Some plugins just contain a list of resources which can be added ad hoc to other applications. For example, the Italian plugin simply contains a lexicon which can be used to replace the English lexicon in the default English POS tagger: this will provide a reasonable basic POS tagger for Italian.

In most cases you will also find a directory in the relevant plugin directory called data which contains some sample texts (in some cases, these are annotated with NEs).

There are also a number of plugins, documented elsewhere in this manual that while they default to processing English can be configured to support other languages. These include the TaggerFramework (Section 23.3), the OpenNLP plugin (Section 23.22), the Numbers Tagger (Section 23.6.1), and the Snowball based stemmer (Section 23.9). The LingPipe POS Tagger PR (Section 23.21.3) now includes two models for Bulgarian.

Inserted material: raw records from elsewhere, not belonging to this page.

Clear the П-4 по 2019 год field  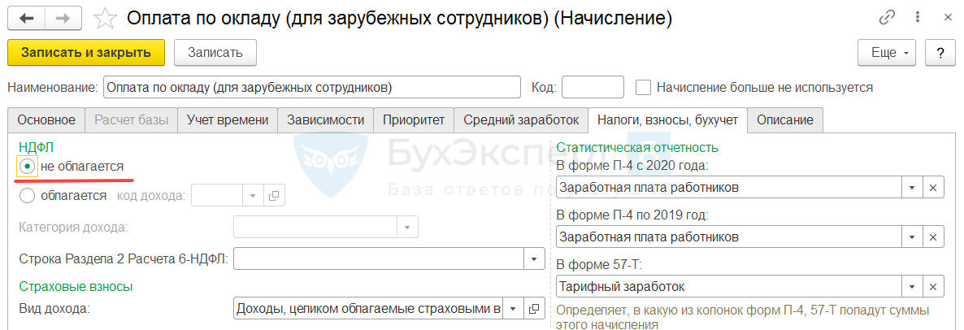(934, 237)
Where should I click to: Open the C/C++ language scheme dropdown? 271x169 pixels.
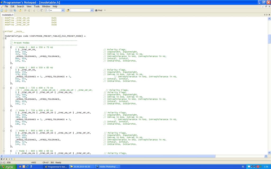pyautogui.click(x=63, y=10)
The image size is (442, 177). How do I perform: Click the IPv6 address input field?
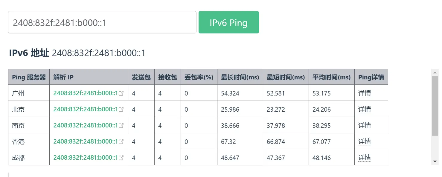102,22
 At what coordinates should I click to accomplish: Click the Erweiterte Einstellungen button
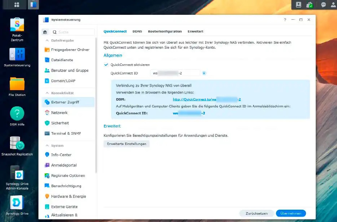tap(126, 144)
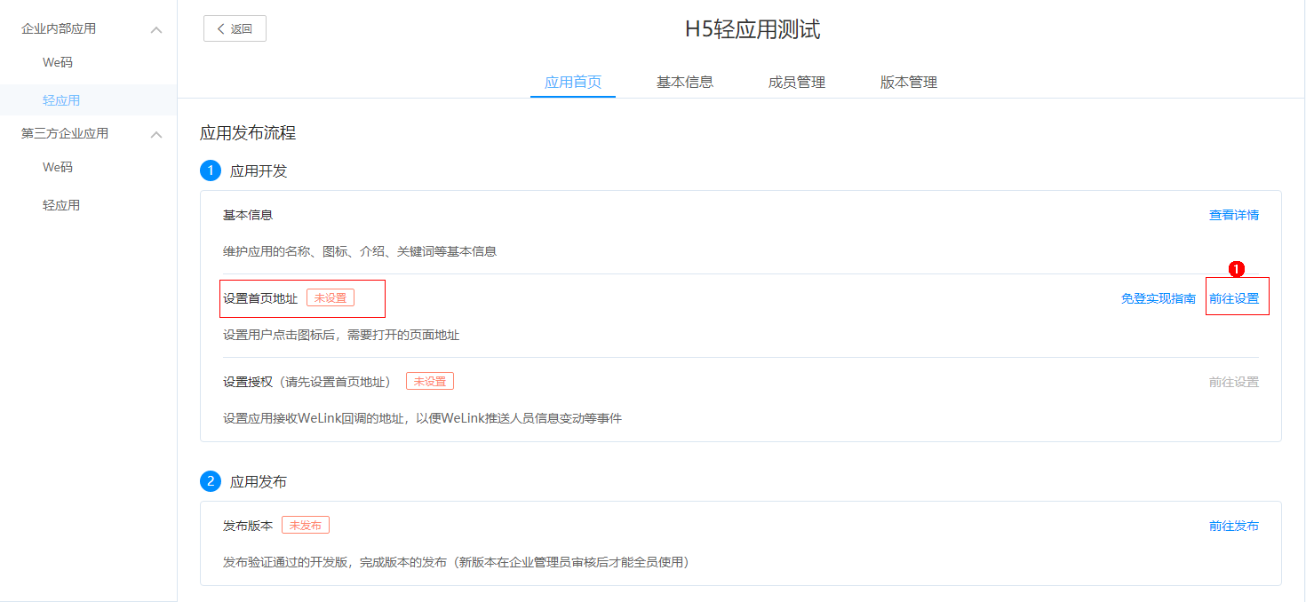Go to the 版本管理 tab

click(x=909, y=83)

15.1 Language Identification [#]

A common problem when handling multiple languages is determining the language of a document or section of document. For example, patent documents often contain the abstract in more than one language. In such cases you may want to only process those sections written in English, or you may want to run different processing resources over the different sections dependent upon the language they are written in. Once documents or sections are annotated with their language then it is easy to apply different processing resources to the different sections using either a Conditional Corpus Pipeline or via the Section-By-Section PR (Section 20.2.10). The problem is, of course, identifying the language.

The Language_Identification plugin contains a TextCat based PR for performing language identification. The choice of languages used for categorization is specified through a configuration file, the URL of which is the PRs only initialization parameter.

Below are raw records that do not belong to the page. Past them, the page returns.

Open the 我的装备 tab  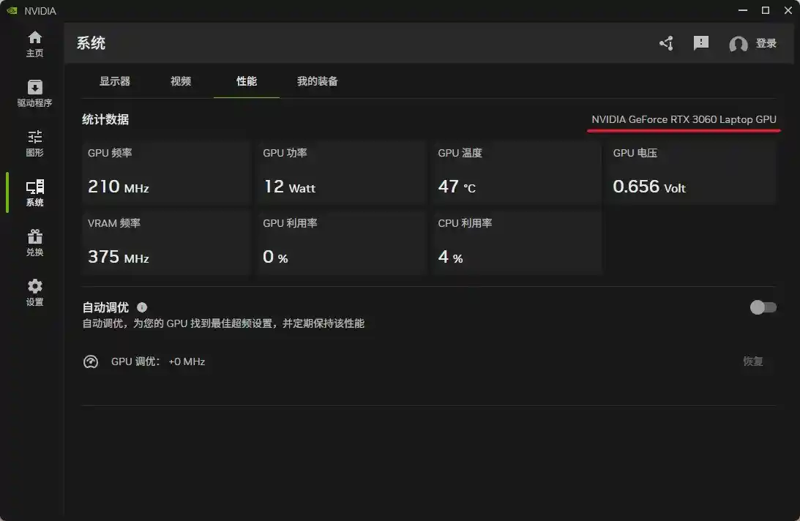[316, 81]
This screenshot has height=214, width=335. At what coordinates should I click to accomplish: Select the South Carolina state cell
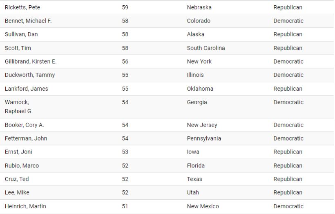pos(206,48)
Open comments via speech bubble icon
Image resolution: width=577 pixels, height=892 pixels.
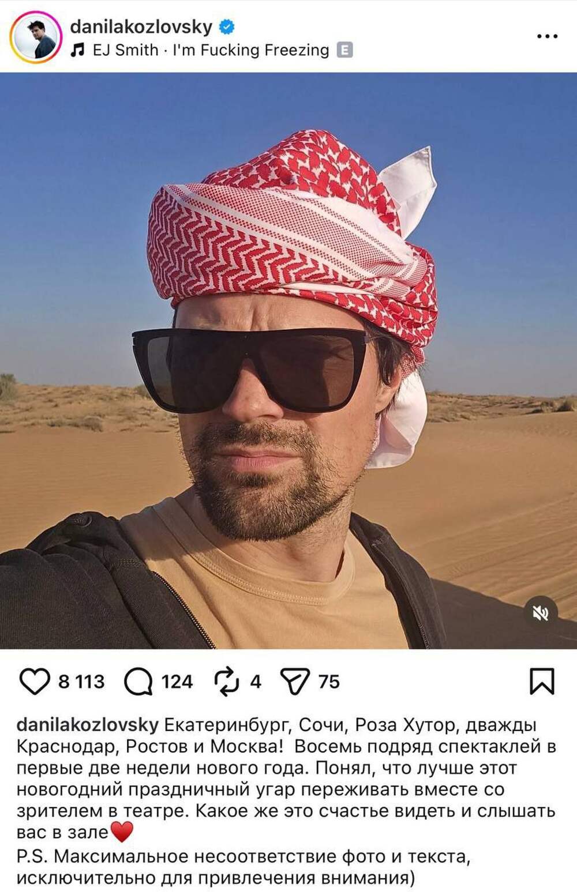point(138,682)
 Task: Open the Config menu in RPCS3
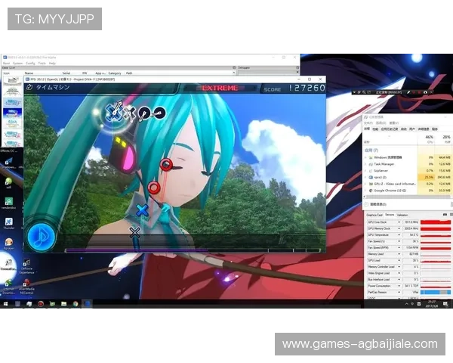pos(30,64)
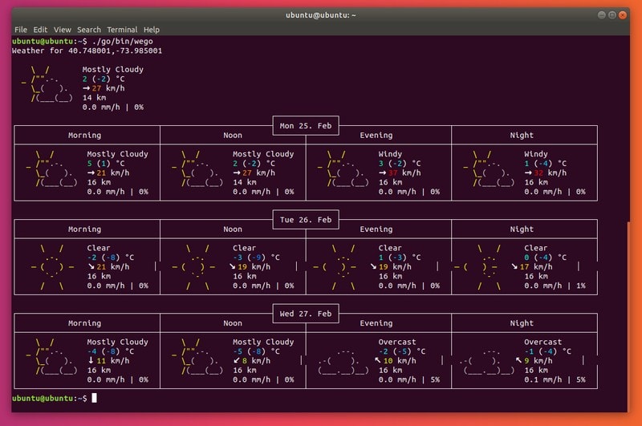642x426 pixels.
Task: Click the bottom command prompt cursor
Action: [x=94, y=398]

The PR has the following runtime parameters.

annotationType
If this is supplied, the PR classifies the text underlying each annotation of the specified type and stores the result as a feature on that annotation. If this is left blank (null or empty), the PR classifies the text of each document and stores the result as a document feature.
annotationSetName
The annotation set used for input and output; ignored if annotationType is blank.
languageFeatureName
The name of the document or annotation feature used to store the results.

Unlike most other PRs (which produce annotations), this one adds either document features or annotation features. (To classify both whole documents and spans within them, use two instances of this PR.) Note that classification accuracy is better over long spans of text (paragraphs rather than sentences, for example).

Note that an alternative language identification PR is available in the LingPipe plugin, which is documented in Section 23.21.5.

15.1.1 Fingerprint Generation [#]

Whilst the TextCat based PR supports a number of languages (not all of which are enabled in the default configuration file), there may be occasiosn where you need to support a new language, or where the language of domain specific documents affects the classification. In these situations you can use the Fingerprint Generation PR included in the Language_Identification to build new fingerprints from a corpus of documents.

The PR has no initialization parameters and is configured through the following runtime parameters:

annotationType
If this is supplied, the PR uses only the text underlying each annotation of the specified type to build the language fingerprint. If this is left blank (null or empty), the PR will instead use the whole of each document to create the fingerprint.
annotationSetName
The annotation set used for input; ignored if annotationType is blank.
fingerprintURL
The URL to a file in which the fingerprint should be stored – note that this must be a file URL.

15.2 French Plugin [#]

The French plugin contains two applications for NE recognition: one which includes the TreeTagger for POS tagging in French (french+tagger.gapp) , and one which does not (french.gapp). Simply load the application required from the plugins/Lang_French directory. You do not need to load the plugin itself from the GATE Developer’s Plugin Management Console. Note that the TreeTagger must first be installed and set up correctly (see Section 23.3 for details). Check that the runtime parameters are set correctly for your TreeTagger in your application. The applications both contain resources for tokenisation, sentence splitting, gazetteer lookup, NE recognition (via JAPE grammars) and orthographic coreference. Note that they are not intended to produce high quality results, they are simply a starting point for a developer working on French. Some sample texts are contained in the plugins/Lang_French/data directory.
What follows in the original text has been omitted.